__INFORMATION__:
########################################

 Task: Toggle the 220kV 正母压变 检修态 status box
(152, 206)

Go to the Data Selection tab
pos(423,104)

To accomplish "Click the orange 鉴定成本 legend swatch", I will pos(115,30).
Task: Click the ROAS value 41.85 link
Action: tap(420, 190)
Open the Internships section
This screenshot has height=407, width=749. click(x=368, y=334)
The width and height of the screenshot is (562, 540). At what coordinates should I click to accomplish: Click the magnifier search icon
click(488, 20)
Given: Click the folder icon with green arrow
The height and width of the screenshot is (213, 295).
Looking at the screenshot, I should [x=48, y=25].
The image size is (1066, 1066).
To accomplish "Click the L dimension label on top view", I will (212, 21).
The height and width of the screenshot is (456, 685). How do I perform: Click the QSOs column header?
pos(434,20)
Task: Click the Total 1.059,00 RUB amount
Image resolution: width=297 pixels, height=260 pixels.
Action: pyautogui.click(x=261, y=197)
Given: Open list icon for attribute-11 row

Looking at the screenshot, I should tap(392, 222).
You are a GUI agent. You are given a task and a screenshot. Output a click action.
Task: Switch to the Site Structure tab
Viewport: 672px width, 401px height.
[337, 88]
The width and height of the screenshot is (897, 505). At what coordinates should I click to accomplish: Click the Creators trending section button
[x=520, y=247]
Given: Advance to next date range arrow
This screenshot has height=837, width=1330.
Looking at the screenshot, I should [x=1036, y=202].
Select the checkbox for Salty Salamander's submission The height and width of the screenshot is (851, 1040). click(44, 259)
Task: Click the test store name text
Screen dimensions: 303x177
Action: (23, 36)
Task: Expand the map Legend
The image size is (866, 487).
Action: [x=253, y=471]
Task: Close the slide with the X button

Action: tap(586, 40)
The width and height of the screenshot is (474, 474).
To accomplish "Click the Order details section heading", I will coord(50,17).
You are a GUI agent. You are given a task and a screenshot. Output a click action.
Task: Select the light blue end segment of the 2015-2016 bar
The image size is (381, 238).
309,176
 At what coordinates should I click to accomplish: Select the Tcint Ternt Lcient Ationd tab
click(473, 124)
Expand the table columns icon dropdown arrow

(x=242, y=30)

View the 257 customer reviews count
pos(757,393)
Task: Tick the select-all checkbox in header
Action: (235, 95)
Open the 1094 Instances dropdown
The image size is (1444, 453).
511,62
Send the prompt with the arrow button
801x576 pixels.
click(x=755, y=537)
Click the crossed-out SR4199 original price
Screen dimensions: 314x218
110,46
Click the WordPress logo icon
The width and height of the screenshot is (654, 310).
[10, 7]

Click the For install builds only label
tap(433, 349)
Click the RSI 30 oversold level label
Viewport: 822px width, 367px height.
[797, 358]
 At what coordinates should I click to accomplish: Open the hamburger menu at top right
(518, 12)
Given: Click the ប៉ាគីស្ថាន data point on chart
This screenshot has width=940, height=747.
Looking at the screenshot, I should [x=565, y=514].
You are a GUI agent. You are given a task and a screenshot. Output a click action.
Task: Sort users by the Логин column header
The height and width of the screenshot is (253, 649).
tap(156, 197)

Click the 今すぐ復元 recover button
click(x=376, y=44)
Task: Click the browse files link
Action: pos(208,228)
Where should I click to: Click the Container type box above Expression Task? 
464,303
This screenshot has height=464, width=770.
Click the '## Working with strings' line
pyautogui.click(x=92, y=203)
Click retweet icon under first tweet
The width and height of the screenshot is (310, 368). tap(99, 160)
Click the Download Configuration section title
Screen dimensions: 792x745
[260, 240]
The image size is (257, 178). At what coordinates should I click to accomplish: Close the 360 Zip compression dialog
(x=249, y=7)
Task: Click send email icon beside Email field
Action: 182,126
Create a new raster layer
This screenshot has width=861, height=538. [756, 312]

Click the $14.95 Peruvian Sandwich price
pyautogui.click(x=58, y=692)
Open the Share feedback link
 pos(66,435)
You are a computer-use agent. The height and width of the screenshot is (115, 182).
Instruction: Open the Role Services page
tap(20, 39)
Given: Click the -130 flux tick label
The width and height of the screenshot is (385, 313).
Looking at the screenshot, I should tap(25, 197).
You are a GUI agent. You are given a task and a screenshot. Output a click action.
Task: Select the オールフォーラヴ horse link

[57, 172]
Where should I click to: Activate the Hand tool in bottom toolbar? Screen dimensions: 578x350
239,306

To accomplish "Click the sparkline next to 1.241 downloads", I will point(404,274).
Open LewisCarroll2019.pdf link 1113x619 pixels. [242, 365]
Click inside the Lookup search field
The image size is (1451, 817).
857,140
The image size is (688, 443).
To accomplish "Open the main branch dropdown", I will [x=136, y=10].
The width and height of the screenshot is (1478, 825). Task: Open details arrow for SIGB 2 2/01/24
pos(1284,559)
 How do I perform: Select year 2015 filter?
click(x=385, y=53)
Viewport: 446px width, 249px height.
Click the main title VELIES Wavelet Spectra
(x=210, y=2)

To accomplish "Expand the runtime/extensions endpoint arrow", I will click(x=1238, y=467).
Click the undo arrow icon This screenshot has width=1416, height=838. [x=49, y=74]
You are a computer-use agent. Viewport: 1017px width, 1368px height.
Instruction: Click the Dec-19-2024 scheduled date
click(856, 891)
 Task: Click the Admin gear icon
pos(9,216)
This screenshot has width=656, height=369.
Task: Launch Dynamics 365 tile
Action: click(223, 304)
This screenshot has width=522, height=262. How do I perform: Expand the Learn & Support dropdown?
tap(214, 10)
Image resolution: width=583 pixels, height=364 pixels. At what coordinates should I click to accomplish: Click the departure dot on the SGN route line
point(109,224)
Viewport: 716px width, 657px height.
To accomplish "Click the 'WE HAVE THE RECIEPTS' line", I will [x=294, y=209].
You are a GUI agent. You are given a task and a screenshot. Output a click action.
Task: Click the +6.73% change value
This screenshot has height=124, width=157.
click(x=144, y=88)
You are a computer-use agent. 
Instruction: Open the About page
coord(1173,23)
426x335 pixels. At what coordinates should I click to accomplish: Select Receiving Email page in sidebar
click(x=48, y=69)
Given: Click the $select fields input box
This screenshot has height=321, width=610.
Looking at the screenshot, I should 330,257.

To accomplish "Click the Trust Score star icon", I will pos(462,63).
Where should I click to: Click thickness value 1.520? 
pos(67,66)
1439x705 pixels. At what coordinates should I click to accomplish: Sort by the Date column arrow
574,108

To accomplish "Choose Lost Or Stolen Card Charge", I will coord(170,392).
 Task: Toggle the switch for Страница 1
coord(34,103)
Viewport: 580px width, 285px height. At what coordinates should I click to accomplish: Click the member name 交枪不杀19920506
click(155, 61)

########################################

__TASK__:
I'd like the entries above reproduced in full, exactly as they stand.

__OUTPUT OF THE TASK__:
 Task: Toggle the 220kV 正母压变 检修态 status box
(152, 206)

Go to the Data Selection tab
pos(423,104)

To accomplish "Click the orange 鉴定成本 legend swatch", I will pos(115,30).
Task: Click the ROAS value 41.85 link
Action: tap(420, 190)
Open the Internships section
This screenshot has height=407, width=749. click(x=368, y=334)
The width and height of the screenshot is (562, 540). At what coordinates should I click to accomplish: Click the magnifier search icon
click(488, 20)
Given: Click the folder icon with green arrow
The height and width of the screenshot is (213, 295).
Looking at the screenshot, I should [x=48, y=25].
The image size is (1066, 1066).
To accomplish "Click the L dimension label on top view", I will (212, 21).
The height and width of the screenshot is (456, 685). How do I perform: Click the QSOs column header?
pos(434,20)
Task: Click the Total 1.059,00 RUB amount
Image resolution: width=297 pixels, height=260 pixels.
Action: pyautogui.click(x=261, y=197)
Given: Open list icon for attribute-11 row

Looking at the screenshot, I should tap(392, 222).
You are a GUI agent. You are given a task and a screenshot. Output a click action.
Task: Switch to the Site Structure tab
Viewport: 672px width, 401px height.
[337, 88]
The width and height of the screenshot is (897, 505). At what coordinates should I click to accomplish: Click the Creators trending section button
[x=520, y=247]
Given: Advance to next date range arrow
This screenshot has height=837, width=1330.
Looking at the screenshot, I should [x=1036, y=202].
Select the checkbox for Salty Salamander's submission The height and width of the screenshot is (851, 1040). click(44, 259)
Task: Click the test store name text
Screen dimensions: 303x177
Action: (23, 36)
Task: Expand the map Legend
The image size is (866, 487).
Action: [x=253, y=471]
Task: Close the slide with the X button

Action: tap(586, 40)
The width and height of the screenshot is (474, 474).
To accomplish "Click the Order details section heading", I will coord(50,17).
You are a GUI agent. You are given a task and a screenshot. Output a click action.
Task: Select the light blue end segment of the 2015-2016 bar
The image size is (381, 238).
309,176
 At what coordinates should I click to accomplish: Select the Tcint Ternt Lcient Ationd tab
click(473, 124)
Expand the table columns icon dropdown arrow

(x=242, y=30)

View the 257 customer reviews count
pos(757,393)
Task: Tick the select-all checkbox in header
Action: (235, 95)
Open the 1094 Instances dropdown
The image size is (1444, 453).
511,62
Send the prompt with the arrow button
801x576 pixels.
click(x=755, y=537)
Click the crossed-out SR4199 original price
Screen dimensions: 314x218
110,46
Click the WordPress logo icon
The width and height of the screenshot is (654, 310).
[10, 7]

Click the For install builds only label
tap(433, 349)
Click the RSI 30 oversold level label
Viewport: 822px width, 367px height.
[797, 358]
 At what coordinates should I click to accomplish: Open the hamburger menu at top right
(518, 12)
Given: Click the ប៉ាគីស្ថាន data point on chart
This screenshot has width=940, height=747.
Looking at the screenshot, I should [x=565, y=514].
You are a GUI agent. You are given a task and a screenshot. Output a click action.
Task: Sort users by the Логин column header
The height and width of the screenshot is (253, 649).
tap(156, 197)

Click the 今すぐ復元 recover button
click(x=376, y=44)
Task: Click the browse files link
Action: pos(208,228)
Where should I click to: Click the Container type box above Expression Task? 
464,303
This screenshot has height=464, width=770.
Click the '## Working with strings' line
pyautogui.click(x=92, y=203)
Click retweet icon under first tweet
The width and height of the screenshot is (310, 368). tap(99, 160)
Click the Download Configuration section title
Screen dimensions: 792x745
[260, 240]
The image size is (257, 178). At what coordinates should I click to accomplish: Close the 360 Zip compression dialog
(x=249, y=7)
Task: Click send email icon beside Email field
Action: 182,126
Create a new raster layer
This screenshot has width=861, height=538. [756, 312]

Click the $14.95 Peruvian Sandwich price
pyautogui.click(x=58, y=692)
Open the Share feedback link
 pos(66,435)
You are a computer-use agent. The height and width of the screenshot is (115, 182).
Instruction: Open the Role Services page
tap(20, 39)
Given: Click the -130 flux tick label
The width and height of the screenshot is (385, 313).
Looking at the screenshot, I should tap(25, 197).
You are a GUI agent. You are given a task and a screenshot. Output a click action.
Task: Select the オールフォーラヴ horse link

[57, 172]
Where should I click to: Activate the Hand tool in bottom toolbar? Screen dimensions: 578x350
239,306

To accomplish "Click the sparkline next to 1.241 downloads", I will point(404,274).
Open LewisCarroll2019.pdf link 1113x619 pixels. [242, 365]
Click inside the Lookup search field
The image size is (1451, 817).
857,140
The image size is (688, 443).
To accomplish "Open the main branch dropdown", I will [x=136, y=10].
The width and height of the screenshot is (1478, 825). Task: Open details arrow for SIGB 2 2/01/24
pos(1284,559)
 How do I perform: Select year 2015 filter?
click(x=385, y=53)
Viewport: 446px width, 249px height.
Click the main title VELIES Wavelet Spectra
(x=210, y=2)

To accomplish "Expand the runtime/extensions endpoint arrow", I will click(x=1238, y=467).
Click the undo arrow icon This screenshot has width=1416, height=838. [x=49, y=74]
You are a computer-use agent. Viewport: 1017px width, 1368px height.
Instruction: Click the Dec-19-2024 scheduled date
click(856, 891)
 Task: Click the Admin gear icon
pos(9,216)
This screenshot has width=656, height=369.
Task: Launch Dynamics 365 tile
Action: click(223, 304)
This screenshot has width=522, height=262. How do I perform: Expand the Learn & Support dropdown?
tap(214, 10)
Image resolution: width=583 pixels, height=364 pixels. At what coordinates should I click to accomplish: Click the departure dot on the SGN route line
point(109,224)
Viewport: 716px width, 657px height.
To accomplish "Click the 'WE HAVE THE RECIEPTS' line", I will [x=294, y=209].
You are a GUI agent. You are given a task and a screenshot. Output a click action.
Task: Click the +6.73% change value
This screenshot has height=124, width=157.
click(x=144, y=88)
You are a computer-use agent. 
Instruction: Open the About page
coord(1173,23)
426x335 pixels. At what coordinates should I click to accomplish: Select Receiving Email page in sidebar
click(x=48, y=69)
Given: Click the $select fields input box
This screenshot has height=321, width=610.
Looking at the screenshot, I should 330,257.

To accomplish "Click the Trust Score star icon", I will pos(462,63).
Where should I click to: Click thickness value 1.520? 
pos(67,66)
1439x705 pixels. At what coordinates should I click to accomplish: Sort by the Date column arrow
574,108

To accomplish "Choose Lost Or Stolen Card Charge", I will coord(170,392).
 Task: Toggle the switch for Страница 1
coord(34,103)
Viewport: 580px width, 285px height. At what coordinates should I click to accomplish: Click the member name 交枪不杀19920506
click(155, 61)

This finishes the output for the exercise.